_Entries shown:_
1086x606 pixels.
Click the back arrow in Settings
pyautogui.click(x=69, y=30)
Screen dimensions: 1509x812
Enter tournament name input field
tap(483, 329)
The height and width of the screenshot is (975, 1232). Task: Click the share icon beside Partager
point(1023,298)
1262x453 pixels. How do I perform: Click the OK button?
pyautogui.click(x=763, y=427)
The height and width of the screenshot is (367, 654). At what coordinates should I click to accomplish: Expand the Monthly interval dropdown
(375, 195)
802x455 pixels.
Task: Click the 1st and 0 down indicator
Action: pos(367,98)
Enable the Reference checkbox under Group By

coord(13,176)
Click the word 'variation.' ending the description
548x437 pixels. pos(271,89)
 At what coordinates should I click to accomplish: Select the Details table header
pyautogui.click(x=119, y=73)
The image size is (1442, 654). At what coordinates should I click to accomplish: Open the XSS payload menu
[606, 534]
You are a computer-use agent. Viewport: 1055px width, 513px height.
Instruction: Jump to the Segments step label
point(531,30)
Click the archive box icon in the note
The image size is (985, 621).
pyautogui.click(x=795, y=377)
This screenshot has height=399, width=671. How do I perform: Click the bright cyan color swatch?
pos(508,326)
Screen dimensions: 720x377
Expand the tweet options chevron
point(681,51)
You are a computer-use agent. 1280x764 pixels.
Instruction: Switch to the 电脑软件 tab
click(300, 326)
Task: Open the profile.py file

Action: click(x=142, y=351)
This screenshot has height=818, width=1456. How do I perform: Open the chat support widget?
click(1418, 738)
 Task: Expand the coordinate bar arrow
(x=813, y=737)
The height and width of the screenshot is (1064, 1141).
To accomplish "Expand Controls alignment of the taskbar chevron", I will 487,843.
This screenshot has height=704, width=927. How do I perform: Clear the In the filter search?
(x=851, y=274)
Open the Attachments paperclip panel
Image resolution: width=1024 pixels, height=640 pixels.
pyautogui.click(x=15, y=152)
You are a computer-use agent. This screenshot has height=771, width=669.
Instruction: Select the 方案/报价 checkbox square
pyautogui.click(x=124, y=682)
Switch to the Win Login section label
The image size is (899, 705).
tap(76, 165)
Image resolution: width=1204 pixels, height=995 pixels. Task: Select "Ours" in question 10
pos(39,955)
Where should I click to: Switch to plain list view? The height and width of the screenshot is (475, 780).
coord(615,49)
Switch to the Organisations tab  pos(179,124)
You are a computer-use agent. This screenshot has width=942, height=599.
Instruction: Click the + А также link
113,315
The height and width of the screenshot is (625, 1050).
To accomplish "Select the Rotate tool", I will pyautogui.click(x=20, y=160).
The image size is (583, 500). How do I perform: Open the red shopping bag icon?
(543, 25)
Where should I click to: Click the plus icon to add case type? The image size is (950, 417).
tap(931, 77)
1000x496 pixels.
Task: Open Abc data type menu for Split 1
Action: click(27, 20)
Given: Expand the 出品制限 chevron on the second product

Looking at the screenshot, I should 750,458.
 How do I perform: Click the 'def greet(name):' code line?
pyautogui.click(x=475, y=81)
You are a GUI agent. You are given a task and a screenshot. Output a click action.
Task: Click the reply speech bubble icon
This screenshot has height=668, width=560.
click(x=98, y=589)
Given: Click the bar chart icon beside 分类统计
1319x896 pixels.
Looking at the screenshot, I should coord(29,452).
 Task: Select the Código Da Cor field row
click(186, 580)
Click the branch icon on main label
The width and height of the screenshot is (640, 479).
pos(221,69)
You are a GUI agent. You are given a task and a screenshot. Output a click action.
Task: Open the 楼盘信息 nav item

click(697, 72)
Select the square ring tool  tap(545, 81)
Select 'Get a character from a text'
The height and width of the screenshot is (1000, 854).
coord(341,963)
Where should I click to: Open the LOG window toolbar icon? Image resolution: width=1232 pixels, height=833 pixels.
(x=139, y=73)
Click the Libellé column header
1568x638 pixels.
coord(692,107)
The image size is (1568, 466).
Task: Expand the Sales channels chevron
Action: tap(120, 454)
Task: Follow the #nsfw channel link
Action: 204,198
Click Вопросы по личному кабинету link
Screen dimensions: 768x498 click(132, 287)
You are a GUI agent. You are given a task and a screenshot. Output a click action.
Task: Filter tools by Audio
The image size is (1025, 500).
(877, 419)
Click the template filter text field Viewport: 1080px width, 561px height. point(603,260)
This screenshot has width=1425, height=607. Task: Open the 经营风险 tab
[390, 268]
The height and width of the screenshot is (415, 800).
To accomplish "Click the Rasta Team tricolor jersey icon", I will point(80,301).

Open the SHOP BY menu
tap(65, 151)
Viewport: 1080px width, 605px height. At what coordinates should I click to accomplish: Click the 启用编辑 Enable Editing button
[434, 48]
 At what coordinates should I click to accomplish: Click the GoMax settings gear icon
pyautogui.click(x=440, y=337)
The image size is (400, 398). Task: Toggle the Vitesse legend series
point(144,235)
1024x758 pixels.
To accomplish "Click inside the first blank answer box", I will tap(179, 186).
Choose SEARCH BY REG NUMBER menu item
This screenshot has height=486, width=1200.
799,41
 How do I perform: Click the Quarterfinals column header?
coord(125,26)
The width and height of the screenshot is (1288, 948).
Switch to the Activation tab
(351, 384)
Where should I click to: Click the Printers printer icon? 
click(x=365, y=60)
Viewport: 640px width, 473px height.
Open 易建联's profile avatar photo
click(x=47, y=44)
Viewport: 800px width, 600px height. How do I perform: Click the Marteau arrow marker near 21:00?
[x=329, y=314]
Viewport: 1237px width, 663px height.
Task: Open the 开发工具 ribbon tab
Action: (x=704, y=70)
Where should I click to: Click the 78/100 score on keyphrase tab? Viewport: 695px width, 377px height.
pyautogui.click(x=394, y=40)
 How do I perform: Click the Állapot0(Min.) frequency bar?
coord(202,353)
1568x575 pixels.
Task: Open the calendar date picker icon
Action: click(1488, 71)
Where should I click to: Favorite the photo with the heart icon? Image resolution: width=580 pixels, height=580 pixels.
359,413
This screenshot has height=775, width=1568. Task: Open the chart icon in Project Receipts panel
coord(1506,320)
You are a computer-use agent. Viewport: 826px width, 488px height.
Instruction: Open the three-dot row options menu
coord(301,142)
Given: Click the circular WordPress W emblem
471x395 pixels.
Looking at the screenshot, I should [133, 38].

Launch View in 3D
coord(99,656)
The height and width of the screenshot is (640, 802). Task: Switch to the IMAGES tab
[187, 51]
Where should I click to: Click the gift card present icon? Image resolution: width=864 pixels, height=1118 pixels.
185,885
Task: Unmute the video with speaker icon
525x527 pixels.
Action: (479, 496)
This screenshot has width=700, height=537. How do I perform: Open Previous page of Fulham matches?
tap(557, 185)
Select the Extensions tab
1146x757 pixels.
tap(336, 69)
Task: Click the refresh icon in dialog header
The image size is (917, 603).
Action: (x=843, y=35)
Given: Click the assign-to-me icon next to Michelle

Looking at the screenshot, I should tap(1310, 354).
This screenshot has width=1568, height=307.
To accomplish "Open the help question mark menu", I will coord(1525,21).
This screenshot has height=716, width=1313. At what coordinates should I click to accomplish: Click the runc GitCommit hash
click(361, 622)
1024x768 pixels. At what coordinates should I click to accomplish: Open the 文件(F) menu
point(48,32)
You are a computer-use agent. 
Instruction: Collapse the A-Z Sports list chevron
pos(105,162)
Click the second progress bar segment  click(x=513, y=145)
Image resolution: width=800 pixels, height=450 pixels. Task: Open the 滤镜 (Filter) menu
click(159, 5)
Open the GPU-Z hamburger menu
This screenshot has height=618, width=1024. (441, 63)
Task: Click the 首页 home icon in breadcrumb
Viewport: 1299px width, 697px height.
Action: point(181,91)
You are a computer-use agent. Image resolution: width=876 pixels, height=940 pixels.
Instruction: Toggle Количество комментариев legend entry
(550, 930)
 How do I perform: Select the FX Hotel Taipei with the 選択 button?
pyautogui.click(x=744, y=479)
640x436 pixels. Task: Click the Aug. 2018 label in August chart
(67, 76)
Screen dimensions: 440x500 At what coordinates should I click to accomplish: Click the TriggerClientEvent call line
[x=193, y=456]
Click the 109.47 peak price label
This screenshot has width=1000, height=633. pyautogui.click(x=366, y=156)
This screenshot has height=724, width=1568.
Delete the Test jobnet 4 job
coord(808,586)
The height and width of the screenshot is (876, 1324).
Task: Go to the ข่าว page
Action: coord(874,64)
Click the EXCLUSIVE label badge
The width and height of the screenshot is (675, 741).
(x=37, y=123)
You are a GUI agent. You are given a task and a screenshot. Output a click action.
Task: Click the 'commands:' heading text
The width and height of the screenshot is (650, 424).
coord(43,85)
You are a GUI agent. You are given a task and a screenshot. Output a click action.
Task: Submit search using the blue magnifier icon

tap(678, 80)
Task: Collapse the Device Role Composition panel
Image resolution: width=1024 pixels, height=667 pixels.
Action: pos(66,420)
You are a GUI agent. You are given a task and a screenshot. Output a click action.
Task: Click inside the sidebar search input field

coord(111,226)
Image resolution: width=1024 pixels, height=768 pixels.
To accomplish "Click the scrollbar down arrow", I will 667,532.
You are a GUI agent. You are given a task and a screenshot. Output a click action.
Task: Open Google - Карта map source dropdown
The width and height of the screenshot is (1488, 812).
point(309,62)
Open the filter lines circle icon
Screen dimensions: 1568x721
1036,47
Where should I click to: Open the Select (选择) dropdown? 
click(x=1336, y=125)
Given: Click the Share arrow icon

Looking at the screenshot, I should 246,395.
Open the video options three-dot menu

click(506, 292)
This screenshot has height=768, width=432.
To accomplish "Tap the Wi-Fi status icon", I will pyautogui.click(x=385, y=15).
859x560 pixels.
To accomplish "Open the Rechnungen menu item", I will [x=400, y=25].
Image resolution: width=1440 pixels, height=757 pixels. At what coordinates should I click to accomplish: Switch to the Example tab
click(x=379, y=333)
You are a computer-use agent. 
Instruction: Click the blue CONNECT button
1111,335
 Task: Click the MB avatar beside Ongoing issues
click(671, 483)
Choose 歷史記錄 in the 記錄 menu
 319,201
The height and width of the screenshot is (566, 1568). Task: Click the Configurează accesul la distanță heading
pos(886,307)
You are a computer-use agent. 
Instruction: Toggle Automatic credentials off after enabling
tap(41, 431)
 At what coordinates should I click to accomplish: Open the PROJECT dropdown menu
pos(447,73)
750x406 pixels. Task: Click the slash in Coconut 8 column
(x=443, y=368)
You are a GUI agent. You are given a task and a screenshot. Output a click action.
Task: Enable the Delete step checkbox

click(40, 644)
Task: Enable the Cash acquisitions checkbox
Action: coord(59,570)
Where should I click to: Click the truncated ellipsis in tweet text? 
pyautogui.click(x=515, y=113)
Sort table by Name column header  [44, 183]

_Exercise brief:_
All lines of the material that contain the string "computer" are to be copied.

_Answer to this task:_
You are a computer-use agent. Viewport: 1055px width, 513px height.
You are a computer-use agent. 1280x764 pixels.
You are a computer-use agent. This screenshot has height=771, width=669.
You are a computer-use agent. This screenshot has width=942, height=599.
You are a computer-use agent. Viewport: 826px width, 488px height.
You are a computer-use agent. 
You are a computer-use agent. Image resolution: width=876 pixels, height=940 pixels.
You are a computer-use agent. 
You are a computer-use agent. 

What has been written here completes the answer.